La atención al cliente es clave para que las empresas vendan sus productos y servicios. Sin embargo, los trabajadores necesitan formación para hacer frente a las distintas tipologías de clientes.
La tarea de atención al cliente y comercial no es nada fácil, pero, a la vez, es de vital importancia para la empresa. Al final, la imagen que queda en la mente del cliente es la que ha recibido a partir del trato con un representante de la compañía. Por lo tanto, si éste no es el deseado, todo el esfuerzo realizado en la campaña de marketing puede quedar en nada.
Así pues, la empresa debe de formar a los trabajadores que realizan algún tipo de interacción con el público objetivo para que actúen de acuerdo con sus valores y según los estándares de calidad esperados. Ahora bien, cada cliente es un mundo y el trabajador deberá de hacer frente a una amplia tipología de clientes con actitudes distintas. Algunos de los más habituales son los siguientes:
- Indeciso: se trata de un perfil de persona que no tiene claras sus preferencias y que, por lo tanto, tarda mucho en tomar una decisión. Pregunta constantemente sobre las características y beneficios de cada producto, pero, igualmente, parece que no acaba de encontrar aquél que encaja del todo con sus preferencias. En este caso, la actitud del comercial debe de ser proactiva: acotar al máximo la explicación de los atributos según las necesidades que muestre y proponer una resolución argumentada de una forma decidida y sin mostrar ninguna duda.
- Arrogante: es una persona que busca, en todo momento, llevar el control de la conversación de una forma dominante. Cree saber más que el propio comercial y acostumbra a rebatir cualquier aspecto, aunque no esté tan siquiera seguro que realmente lleva razón. Para evitar que entre en una espiral de quejas y contestaciones pocos agradables, hay que hablarle poco y poner énfasis que, ante cualquier objeción, existe un servicio postventa al cual acudir.

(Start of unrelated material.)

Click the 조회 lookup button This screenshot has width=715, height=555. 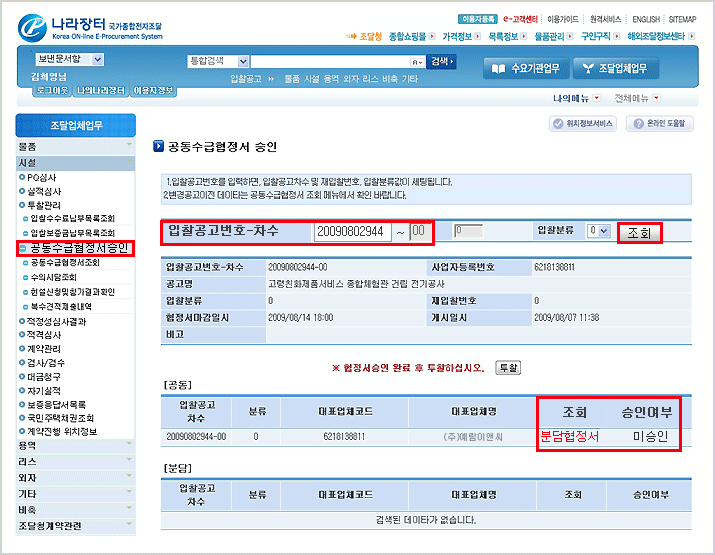tap(639, 232)
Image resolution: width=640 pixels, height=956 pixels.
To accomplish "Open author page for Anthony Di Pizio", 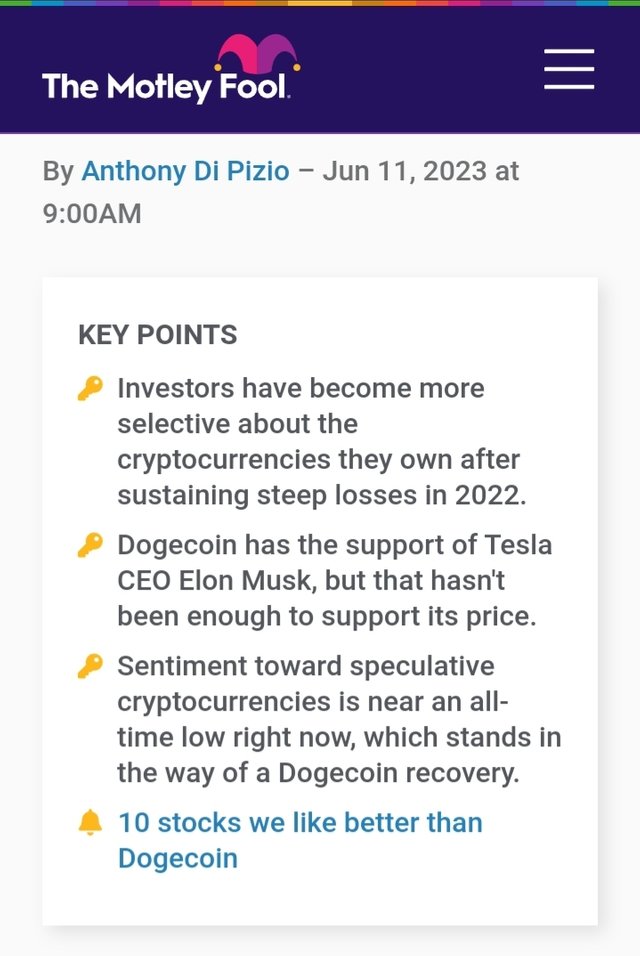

- Reservado: son personas tímidas que muestran aversión a mostrar sus preferencias y necesidades. Hablan poco y dejan que toda la iniciativa de la conversación la lleve el propio comercial. En este caso, éste debe de realizar distintas preguntas relacionados con su situación personal y los atributos que más valora del producto para, de esta forma, poder completar su perfil. Son clientes que acostumbran a hacer caso de las recomendaciones, por lo que una buena argumentación acostumbra a acabar en venta.
- Despistado: es un cliente que entra en el establecimiento sin tener claro ni qué comprará ni tampoco cuáles son sus principales preferencias. Dado que no va con un objetivo específico, mira distintos productos que no necesariamente tienen relación entre ellos. En este caso, la función del comercial pasa por intentar focalizar su atención en un aspecto para evitar que vaya dando vueltas sobre ideas y aspectos que realmente no encajan con su perfil.